Coronavirus Pandemic Fuels Rise In “Broken Heart Syndrome”

Coronavirus

The coronavirus pandemic is hurting Americans' health, even among those who have not contracted the virus.

(NBC News) The coronavirus pandemic is hurting Americans’ health, even among those who have not contracted the virus. 
 
Cases of stress cardiomyopathy, also known as “Broken Heart Syndrome,” are on the rise. 

Waves of stress began sweeping over Rick Watkins this spring.

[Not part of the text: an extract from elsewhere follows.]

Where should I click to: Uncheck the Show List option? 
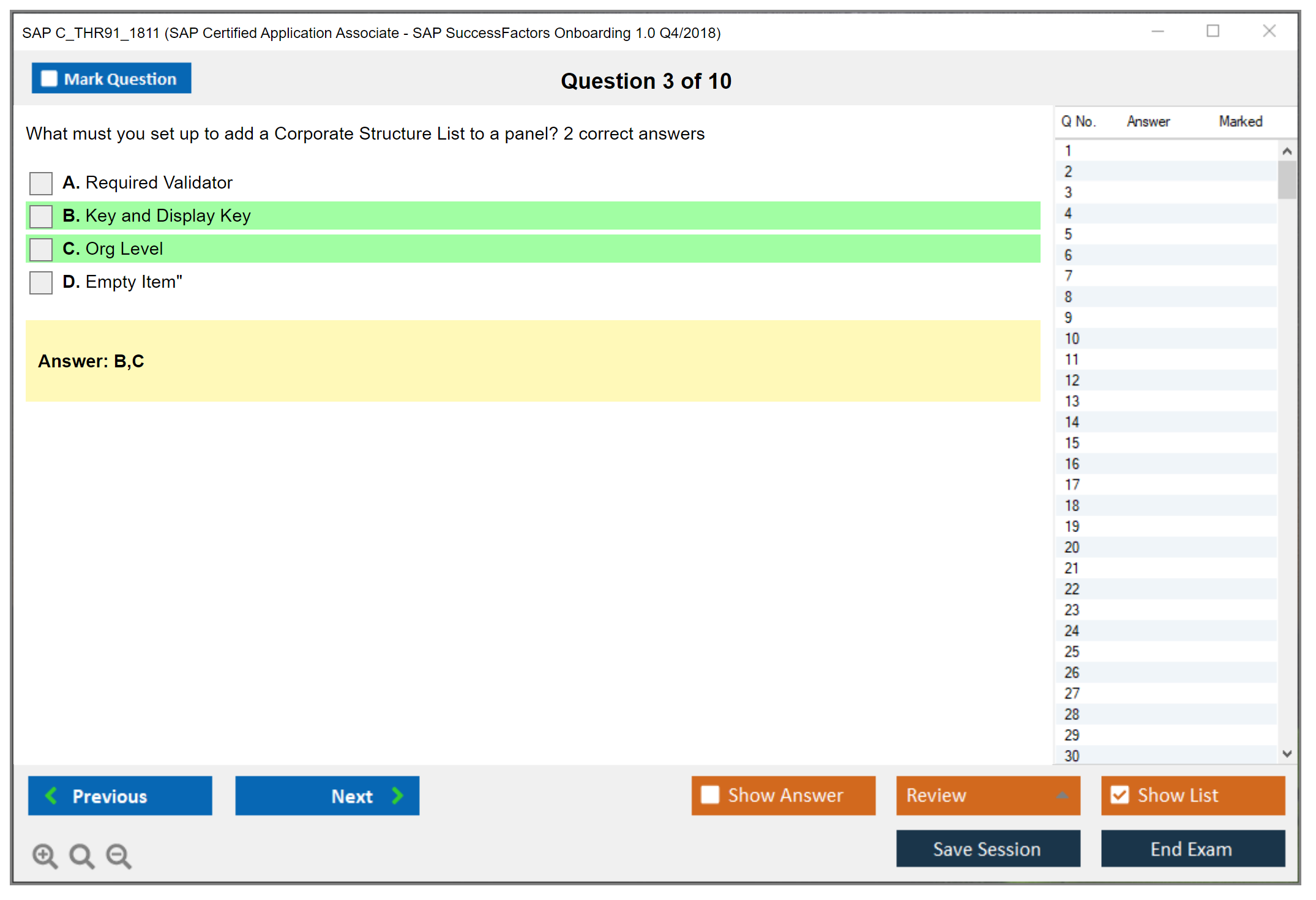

The pandemic, furloughs at work and a sick grandchild were all weighing on his mind.
 
“I felt I was good at internalizing things. It didn’t turn out to be the case,” Watkins says. 
 
Then his father passed away.  The morning of the funeral, Watkins fell ill.
 
“I had some ringing in my ears, my arms started to go numb, so I just sat back down in the chair and that was it. I was out,” he recalls. 
 
It wasn’t a heart attack, but stress cardiomyopathy, which occurs when one part of the heart stops pumping normally. 
 
“The heart becomes very weak,” explains the Cleveland Clinic’s Dr. Grant Reed.  “It’s similar to a heart attack, but the coronary arteries aren’t the reason. This is your body’s response to profound stress.” 
 
Interventional cardiologist Dr. Ankur Kalra co-authored a study that finds the rate of Cleveland Clinic patients with stress cardiomyopathy went from an average of less than two percent during the last two years to nearly eight percent in March and April, the start of the pandemic. 

“People need to take a special effort to take care of themselves,” Dr. Reed says.  “This isn’t going to be a sprint, it’s going to be a marathon. And we need to be mindful of all the different effects the pandemic is going to have on our health.” 
 
Symptoms are similar to a heart attack: Chest pain and shortness of breath. With immediate treatment most patients recover.